Repeat the records below verbatim, starting at the line containing "is (768, 1366)." and ending at the line containing "Flags is located at coordinates (359, 415).", both lines included.

==== Data to process

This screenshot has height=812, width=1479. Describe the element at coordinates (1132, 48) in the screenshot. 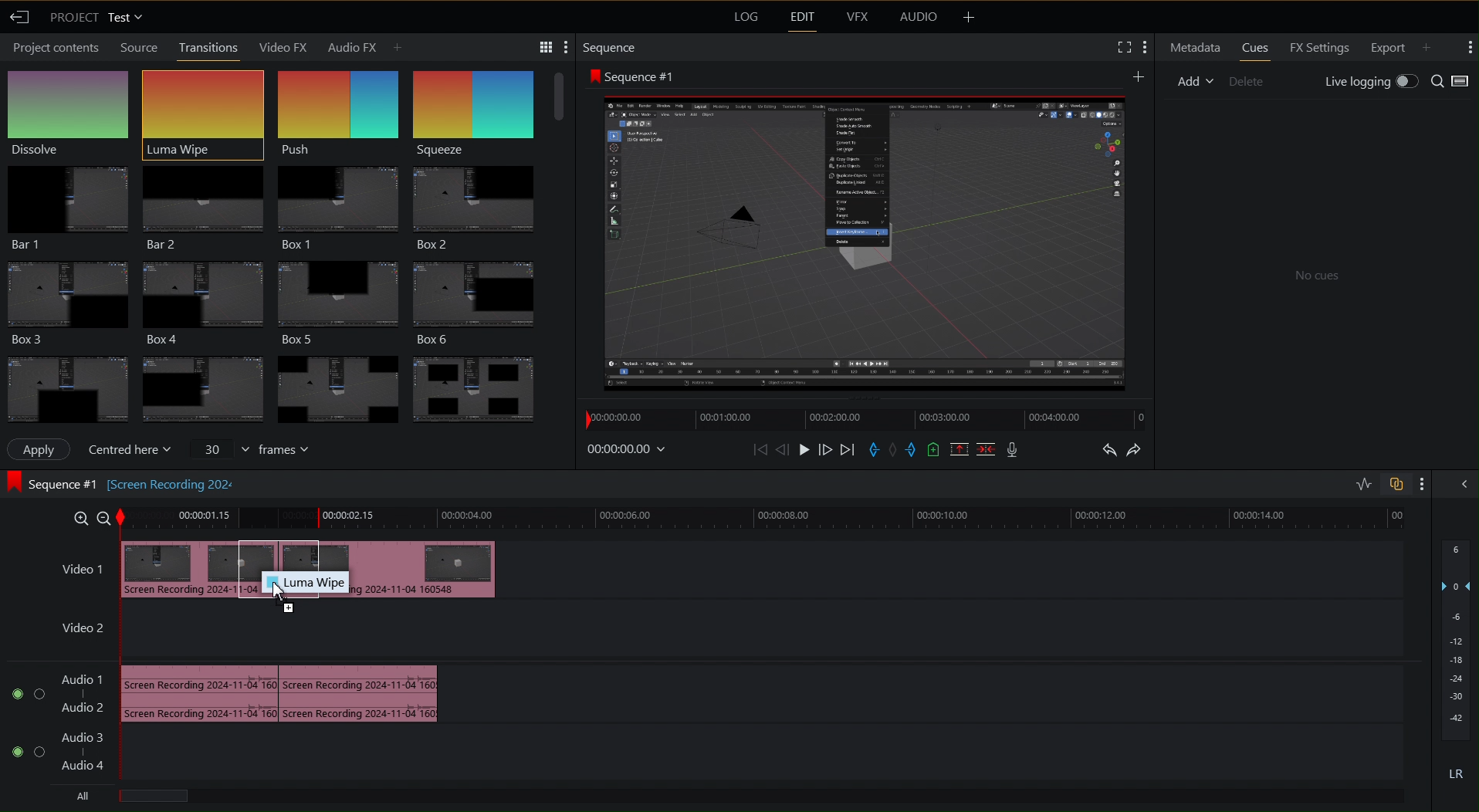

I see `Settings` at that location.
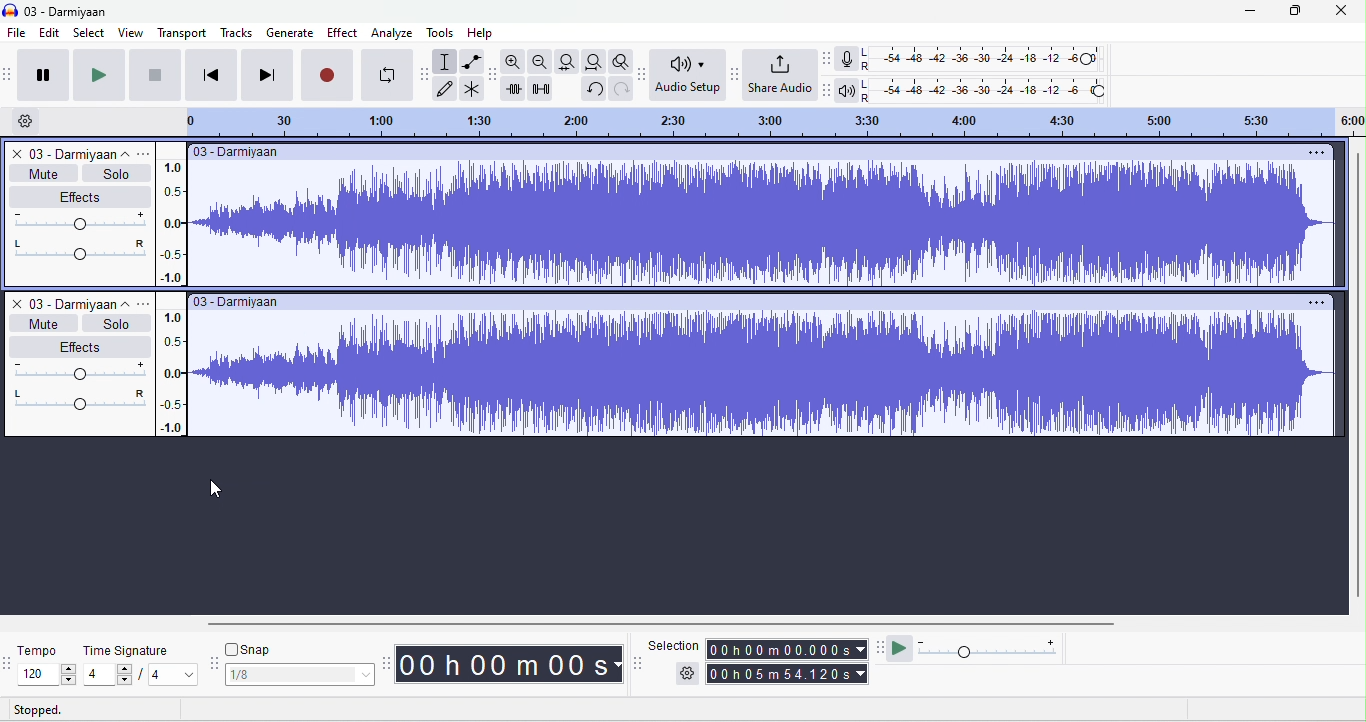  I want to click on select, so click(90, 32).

========
==== Data to process

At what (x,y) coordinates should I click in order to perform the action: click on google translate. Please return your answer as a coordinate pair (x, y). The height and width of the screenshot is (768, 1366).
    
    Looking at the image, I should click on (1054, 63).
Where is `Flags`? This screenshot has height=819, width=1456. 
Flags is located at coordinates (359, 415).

========
==== Data to process

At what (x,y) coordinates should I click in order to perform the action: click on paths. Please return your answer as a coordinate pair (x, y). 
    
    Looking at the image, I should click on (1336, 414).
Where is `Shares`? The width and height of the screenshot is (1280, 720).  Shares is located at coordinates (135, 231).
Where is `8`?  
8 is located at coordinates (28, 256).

========

◆ **Solution below**
At what (x,y) coordinates should I click in order to perform the action: click on google translate. Please return your answer as a coordinate pair (x, y). The height and width of the screenshot is (768, 1366).
    
    Looking at the image, I should click on (1054, 63).
Where is `Flags`? This screenshot has height=819, width=1456. 
Flags is located at coordinates (359, 415).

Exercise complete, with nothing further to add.